一、什麼是入侵檢測
入侵檢測(Intrusion Detection )是對入侵行爲的檢測。它通過收集和分析計算機網絡或計算機系統中若於關鍵點的信息,檢查網絡或系統中是否存在違反安全策略的行爲和被攻擊的跡象。

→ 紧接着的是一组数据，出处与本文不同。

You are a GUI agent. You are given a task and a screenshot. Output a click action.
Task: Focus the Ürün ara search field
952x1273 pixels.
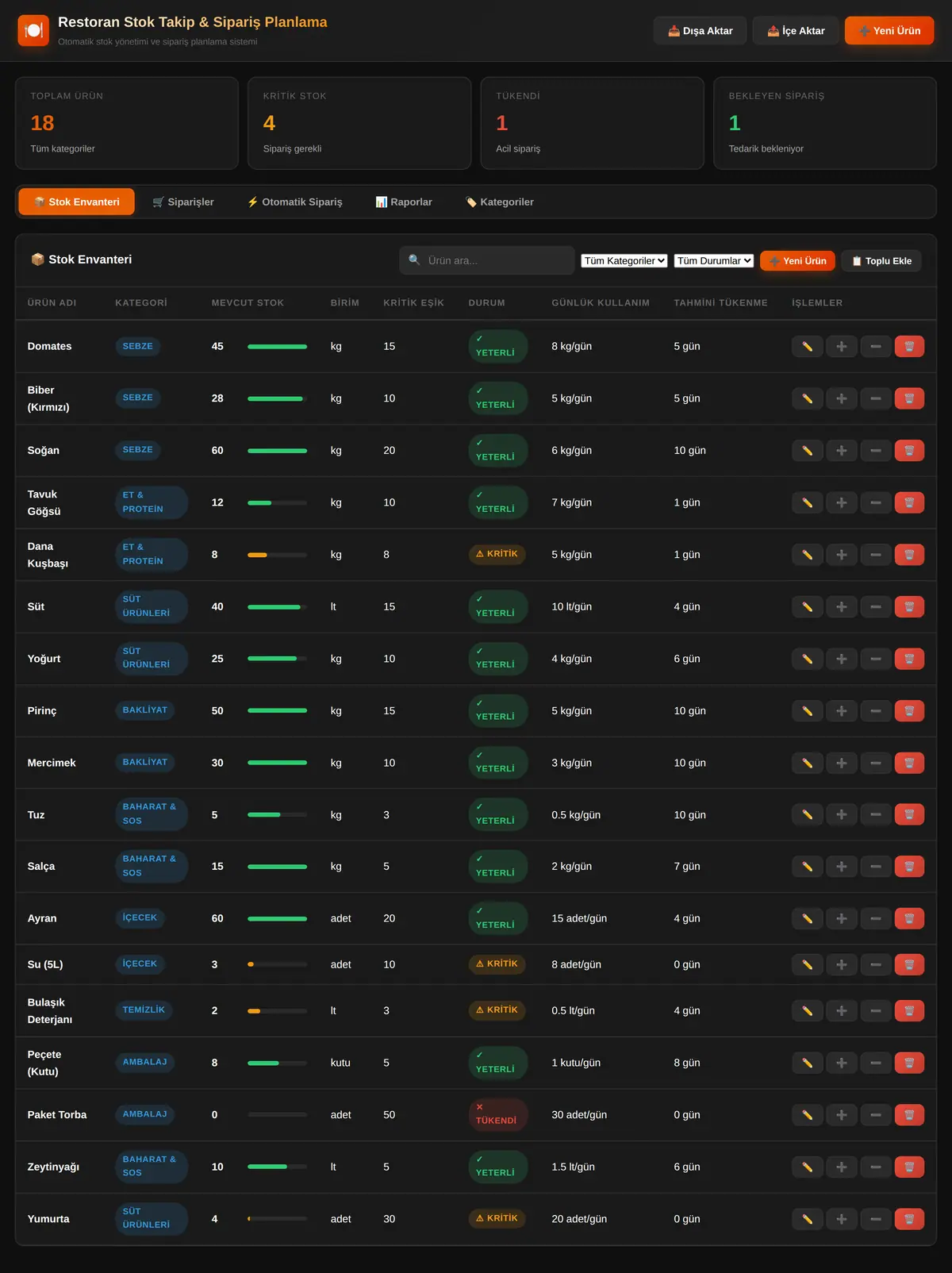(x=487, y=260)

入侵檢測作爲一種積極主動的安全防護技術,提供了對內部攻擊、外部攻擊和誤操作的實時保護,在網絡系統受到危害之前攔截和響應入侵入侵檢測技術雖然也能夠對網絡攻擊進行識另拼作出反應,但其側重點還是在於發現,而不能代替防火牆系統執行整個網絡的訪問控制策略。
入侵檢測系統(intrusion Detection System ,IDS)是對計算機和網絡資源的惡意使用爲進行識別的系統;它的目的是監測和發現可能存在的攻擊行爲,包括來自系統外部的入侵行爲和來自內部用戶的非授權行爲,並且採取相應的防護手段。
二、入侵檢測系統的分類
一、按檢測分析方法分類
異常檢測(建立正常行爲模型)
基於異常的入侵檢測方法主要來源於這樣的思想,任何人的正常行爲都是有一定的規律的,並且可以通過分析這些行爲的日誌信息型總結出這些規律,而入侵和濫用行爲規則通常和正常的行爲存在嚴重的差異,通過檢查這些差異就可以判斷是否爲入侵。總之,一場檢測基於這樣的假設和前提:用戶活動是有規律的,而且這種規律是可以通過數據有效的描述和反映;入侵時異常活動的子集和用戶的正常活動有着可以描述的明顯的區別。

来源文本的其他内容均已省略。